Segment Open
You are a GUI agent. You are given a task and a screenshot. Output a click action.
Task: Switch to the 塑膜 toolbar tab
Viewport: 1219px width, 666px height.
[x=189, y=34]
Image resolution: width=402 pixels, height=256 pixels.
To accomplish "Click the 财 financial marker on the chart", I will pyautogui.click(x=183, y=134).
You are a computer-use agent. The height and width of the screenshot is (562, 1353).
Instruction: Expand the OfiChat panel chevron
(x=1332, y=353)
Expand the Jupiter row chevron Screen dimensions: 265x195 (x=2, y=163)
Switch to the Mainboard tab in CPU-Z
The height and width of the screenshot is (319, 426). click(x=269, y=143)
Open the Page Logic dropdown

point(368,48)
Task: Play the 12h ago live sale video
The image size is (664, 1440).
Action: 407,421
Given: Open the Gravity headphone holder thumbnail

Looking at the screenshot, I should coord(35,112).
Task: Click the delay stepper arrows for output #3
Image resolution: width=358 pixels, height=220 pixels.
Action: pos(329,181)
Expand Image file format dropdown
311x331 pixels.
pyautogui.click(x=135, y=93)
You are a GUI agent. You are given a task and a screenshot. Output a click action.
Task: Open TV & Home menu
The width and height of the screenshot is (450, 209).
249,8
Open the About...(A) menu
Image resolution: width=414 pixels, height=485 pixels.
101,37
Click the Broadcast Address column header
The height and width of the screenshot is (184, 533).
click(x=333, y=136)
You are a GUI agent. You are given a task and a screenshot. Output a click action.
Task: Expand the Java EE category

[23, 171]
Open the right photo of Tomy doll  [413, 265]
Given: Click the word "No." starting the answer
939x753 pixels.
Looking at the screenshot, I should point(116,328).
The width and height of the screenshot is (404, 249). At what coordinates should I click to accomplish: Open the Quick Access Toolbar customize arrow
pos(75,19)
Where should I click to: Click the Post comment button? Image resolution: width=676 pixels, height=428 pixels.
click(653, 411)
Segment Closed
**Exercise description:** Quote the records above from their first line through the line containing "Open the About...(A) menu", both ends included.

**Answer to the exercise:**
You are a GUI agent. You are given a task and a screenshot. Output a click action.
Task: Switch to the 塑膜 toolbar tab
Viewport: 1219px width, 666px height.
[x=189, y=34]
Image resolution: width=402 pixels, height=256 pixels.
To accomplish "Click the 财 financial marker on the chart", I will pyautogui.click(x=183, y=134).
You are a computer-use agent. The height and width of the screenshot is (562, 1353).
Instruction: Expand the OfiChat panel chevron
(x=1332, y=353)
Expand the Jupiter row chevron Screen dimensions: 265x195 (x=2, y=163)
Switch to the Mainboard tab in CPU-Z
The height and width of the screenshot is (319, 426). click(x=269, y=143)
Open the Page Logic dropdown

point(368,48)
Task: Play the 12h ago live sale video
The image size is (664, 1440).
Action: 407,421
Given: Open the Gravity headphone holder thumbnail

Looking at the screenshot, I should coord(35,112).
Task: Click the delay stepper arrows for output #3
Image resolution: width=358 pixels, height=220 pixels.
Action: pos(329,181)
Expand Image file format dropdown
311x331 pixels.
pyautogui.click(x=135, y=93)
You are a GUI agent. You are given a task and a screenshot. Output a click action.
Task: Open TV & Home menu
The width and height of the screenshot is (450, 209).
249,8
Open the About...(A) menu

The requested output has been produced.